G. Flint Taylor should be basking in the glow of vindication as he awaits the January 20 sentencing of Jon Burge, the retired Chicago police commander convicted for lying about a ring of torturing cops he led.
A federal jury found Burge guilty on two counts of obstruction of justice and one count of perjury last June. Taylor and the firm he co-founded, the Chicago-based Peoples Law Office, have represented several of the more than 100 black men victimized by Burge’s torture corps and have been trying to bring the rogue cop to justice for more than 20 years.
“Burges’ conviction was a significant victory for the community, particularly the African-American community,” Taylor says. “It was also an important win for the forces fighting for human rights and racial justice in this country.” However, the lack of attention to other aspects of the torture case frustrates the veteran attorney.
For many years, suspects and activists charged that Burge was operating a “black site” of torture at police district Area 2 on Chicago’s far South Side. In 1993, those charges gained enough credibility to get Burge fired, but that just allowed him to retire on a police pension in Florida.

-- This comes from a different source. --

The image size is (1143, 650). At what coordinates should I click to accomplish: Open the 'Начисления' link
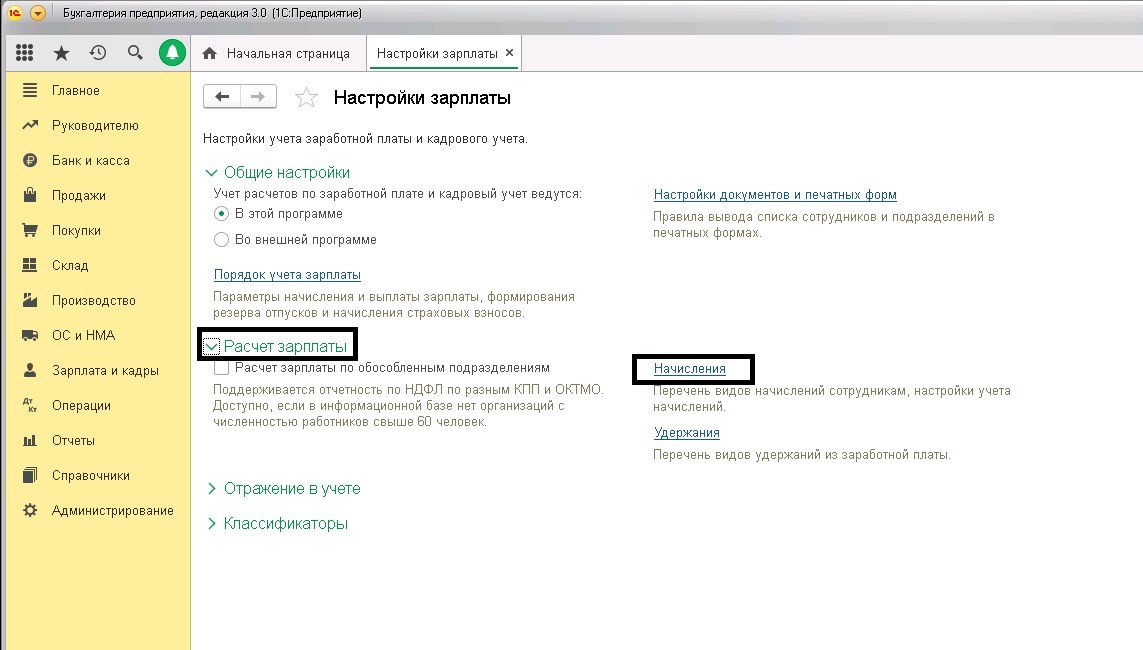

Growing complaints forced a 2006 investigation of Burge by a Cook County special prosecutor that found evidence of systematic torture of black suspects through techniques like electro-shocks to the genitals, beatings, burning skin on radiators, Russian roulette, suffocations, and mock executions. Despite that, the prosecutor refused to indict Burge because the statute of limitation had run out on torture charges.
U.S. Attorney Patrick J. Fitzgerald did an end-run around the statute of limitations by charging Burge with perjury and obstructing justice, instead of actual torture. Fitzgerald successfully used the ex-cop’s deposition from a 2003 lawsuit in which he denied knowledge of torture.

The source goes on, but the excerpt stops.